Thomas Ligotti, Karl Popper and antinatalism
In his recently published non-fiction work The Conspiracy Against the Human Race: A Contrivance of Horror the contemporary horror writer Thomas Ligotti takes Karl Popper’s “negative utilitarianism” to its ultimate conclusion:
One who did not balk entirely was the Austrian-born British philosopher Karl Popper, who in The Open Society and Its Enemies (1945) did have a thing or two to say about human suffering. Briefly, he revamped the Utilitarianism of the nineteenth-century British philosopher John Stuart Mill, who wrote: “Actions are right in proportion as they tend to promote happiness, wrong as they tend to promote the reverse of happiness.” Popper remolded this summation of a positive utilitarianism into a negative utilitarianism whose position he handily stated as follows: “It adds to clarity in the fields of ethics, if we formulate our demands negatively, i.e. if we demand the elimination of suffering rather than the promotion of happiness.” Taken to its logical and most humanitarian conclusion, Popper’s demand can have as its only end the elimination of those who now suffer as well as “counterfactual” beings who will suffer if they are born. What else could the “elimination of suffering” mean if not is total abolition, and ours? Naturally, Popper held his horses well before suggesting that to eliminate suffering would demand that we as a species be eliminated. But as R.N. Smart famously argued (Mind, 1958), this is the only conclusion to be drawn from Negative Utilitarianism. (p.73)
It is not likely that Popper would have agreed with such an antinatalist interpretation of his work but we should not be surprised about it. Such unintended consequences are basically implied in ethical views that seek to maximize a value or state of affairs for humanity as a whole. It inevitably leads to a teleological concept of society and tortuous attempts to construct some kind of optimal social welfare function where the suffering of one person is weighed against the suffering of another person.

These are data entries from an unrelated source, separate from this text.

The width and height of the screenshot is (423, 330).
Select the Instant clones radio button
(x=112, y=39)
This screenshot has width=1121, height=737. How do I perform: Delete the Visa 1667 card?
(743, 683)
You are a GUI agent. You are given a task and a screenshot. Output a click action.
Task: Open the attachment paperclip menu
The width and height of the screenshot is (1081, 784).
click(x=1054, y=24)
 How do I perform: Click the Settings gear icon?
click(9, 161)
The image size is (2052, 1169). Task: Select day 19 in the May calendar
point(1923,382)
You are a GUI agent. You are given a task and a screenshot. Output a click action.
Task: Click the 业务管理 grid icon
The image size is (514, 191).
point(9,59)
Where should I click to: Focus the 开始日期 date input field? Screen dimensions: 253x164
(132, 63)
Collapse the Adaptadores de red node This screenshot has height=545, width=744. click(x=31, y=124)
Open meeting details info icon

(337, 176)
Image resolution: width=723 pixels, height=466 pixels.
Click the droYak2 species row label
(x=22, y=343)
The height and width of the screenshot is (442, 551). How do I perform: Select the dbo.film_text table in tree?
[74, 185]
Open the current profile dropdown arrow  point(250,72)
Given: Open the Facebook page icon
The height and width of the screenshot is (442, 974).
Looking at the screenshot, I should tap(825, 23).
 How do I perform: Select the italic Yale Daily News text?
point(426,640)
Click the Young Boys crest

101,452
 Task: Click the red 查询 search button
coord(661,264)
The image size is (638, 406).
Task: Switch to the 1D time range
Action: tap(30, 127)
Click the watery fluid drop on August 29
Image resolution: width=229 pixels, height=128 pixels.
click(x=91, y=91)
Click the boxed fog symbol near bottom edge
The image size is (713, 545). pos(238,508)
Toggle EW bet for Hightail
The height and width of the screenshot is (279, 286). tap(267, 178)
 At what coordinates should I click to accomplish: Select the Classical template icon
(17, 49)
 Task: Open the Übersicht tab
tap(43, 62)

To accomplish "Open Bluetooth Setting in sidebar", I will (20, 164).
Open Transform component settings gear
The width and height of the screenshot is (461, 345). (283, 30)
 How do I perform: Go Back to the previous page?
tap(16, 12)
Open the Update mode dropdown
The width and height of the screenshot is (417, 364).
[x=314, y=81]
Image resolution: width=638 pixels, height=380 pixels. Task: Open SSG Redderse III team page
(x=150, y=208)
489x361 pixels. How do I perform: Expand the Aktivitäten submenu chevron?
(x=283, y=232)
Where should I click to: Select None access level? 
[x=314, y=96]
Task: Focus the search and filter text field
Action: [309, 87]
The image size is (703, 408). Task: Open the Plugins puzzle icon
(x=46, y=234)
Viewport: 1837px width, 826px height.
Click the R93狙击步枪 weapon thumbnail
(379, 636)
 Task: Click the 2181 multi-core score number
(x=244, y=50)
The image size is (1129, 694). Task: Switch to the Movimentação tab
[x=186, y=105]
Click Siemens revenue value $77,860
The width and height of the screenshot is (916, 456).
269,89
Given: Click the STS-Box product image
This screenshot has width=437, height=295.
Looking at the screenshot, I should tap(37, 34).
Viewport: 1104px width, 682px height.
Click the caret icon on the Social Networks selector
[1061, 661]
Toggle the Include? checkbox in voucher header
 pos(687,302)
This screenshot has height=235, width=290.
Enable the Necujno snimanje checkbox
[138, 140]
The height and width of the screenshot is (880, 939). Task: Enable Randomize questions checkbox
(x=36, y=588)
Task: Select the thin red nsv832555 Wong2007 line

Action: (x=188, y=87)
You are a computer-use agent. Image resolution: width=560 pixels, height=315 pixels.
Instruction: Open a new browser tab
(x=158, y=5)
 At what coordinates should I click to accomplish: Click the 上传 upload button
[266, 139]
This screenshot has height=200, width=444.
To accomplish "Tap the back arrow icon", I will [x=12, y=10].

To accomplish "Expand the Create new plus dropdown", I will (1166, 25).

Not surprisingly, Popper followed his ethical views with his idea of “piecemeal social engineering” to generate a “social technology” to improve the world.
An alternative to Popper’s “negative utilitarianism” and “piecemeal social engineering” would be to think about ethics and politics “from the ground up” as Thomas Hobbes attempted:
Hobbes’s contemporaries understood politics as something descended from the ages or the heavens, but Hobbes built politics from the ground up. Self-interested individuals, craving protection for their lives, contracted to create sovereign states.
In this view morality is not the imposition of a set of values that a particular person happens to like but a mechanism to coordinate activity between humans. Contemporary Hobbesian philosophers like David Gauthier and Jan Narveson do not seem to agree with Hobbes about the necessity of Big Government (or in the case of Narveson, the need for Government at all) but Hobbes’ secular conception of morality as mutual advantage remains intact.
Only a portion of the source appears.